Ничего хорошего не выйдет из разговора с отцом! Панна Валентина непременно будет с ним заодно, мама заболеет еще сильнее…

Ее так мучило беспокойство, что сад показался некрасивым, а дом наводил страх. Как бы это подготовить маму к надвигающейся буре?

Анелька остановилась под деревом, откуда вся усадьба была видна как на ладони, и стала следить, что там происходит.

У нее было острое зрение, и она разглядела, что матери и Юзека на застекленной террасе уже нет, а панна Валентина у себя в мансарде. В саду не было ни души, только со двора, за домом, доносился крикливый голос Кивальской, кудахтанье кур да жалобный крик павлина: «А-а-а-х!.. А-а-а-х!..»

Грустно! Грустно вокруг!

Вот в открытом окне мансарды показалась гувернантка.

«Сейчас позовет меня», — подумала Анелька.

Но панна Валентина ее не позвала; облокотившись на подоконник, она смотрела в сад. Потом ненадолго исчезла в глубине комнаты и, вернувшись к окну, стала крошить хлеб на выступ крыши. Скоро сюда прилетел воробей, следом за ним еще несколько, и все они с веселым чириканьем накинулись на крошки.

В первый раз старая дева вздумала покормить птиц. И с тех пор она это делала каждый день, всегда под вечер, словно опасаясь, как бы ее кто-нибудь не увидел.

Этот случай, в сущности такой незначительный, вселил в Анельку надежду.
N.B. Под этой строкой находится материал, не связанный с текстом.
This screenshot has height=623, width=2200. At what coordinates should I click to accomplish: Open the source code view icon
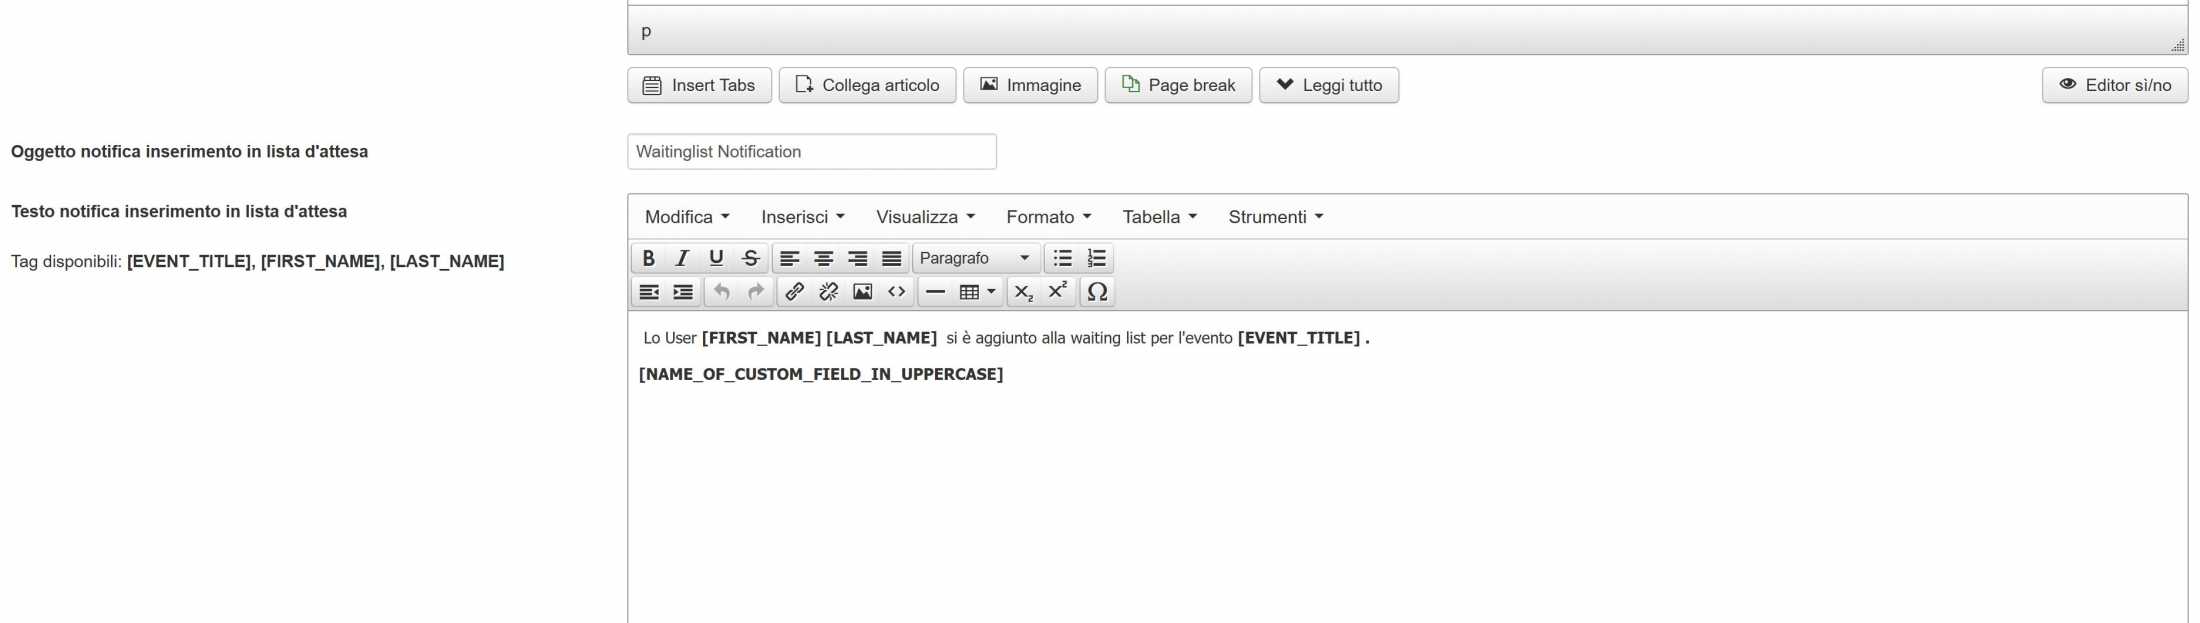tap(896, 292)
Неизвестно почему, она решила, что раз панна Валентина проявила такую заботу о птицах, то, возможно, и отец будет великодушен к ней. «Странная логика у такой большой девочки», — не преминула бы сказать гувернантка.

Глава четвертая

Отец приехал домой через полтора часа и привез с собой Шмуля, арендовавшего у него корчму.

Пан Ян был рассеян и озабочен. Он быстро вошел в комнату жены, сухо поздоровался с ней, поцеловал Юзека и чуть живую от страха Анельку. Казалось, он совсем забыл о встрече с дочерью на дороге.

— Как здоровье? — спросил он у жены, даже не садясь.

— Я, comme a l'ordinaire, — отвечала она. — Сил нет, ноги дрожат, сердце колотится, всего боюсь, аппетит пропал, живу на одном солодовом экстракте…

— А Юзек? — не дослушав, прервал ее пан Ян.

— Pauvre enfant… Он так же слаб, хотя принимает пилюли с железом.

— Просто беда с этим его нездоровьем, по-моему твои лекарства ему только вредят, — сказал пан Ян, идя к двери. — А как Анелька — хорошо учится? Здорова? Или вы у нее тоже отыскали какой-нибудь недуг? — на ходу спрашивал он.

— Как, ты уже уходишь? Это после десятидневного отсутствия? — воскликнула пани Матильда. — Мне так много нужно тебе сказать… Я хочу в июле или августе непременно поехать к Халубинскому, так как чувствую, что только он один может…

— Халубинский только в конце сентября вернется в Варшаву. Впрочем, мы еще поговорим с тобой об этом, а сейчас мне нужно уладить кое-какие дела, — нетерпеливо сказал отец и вышел из комнаты.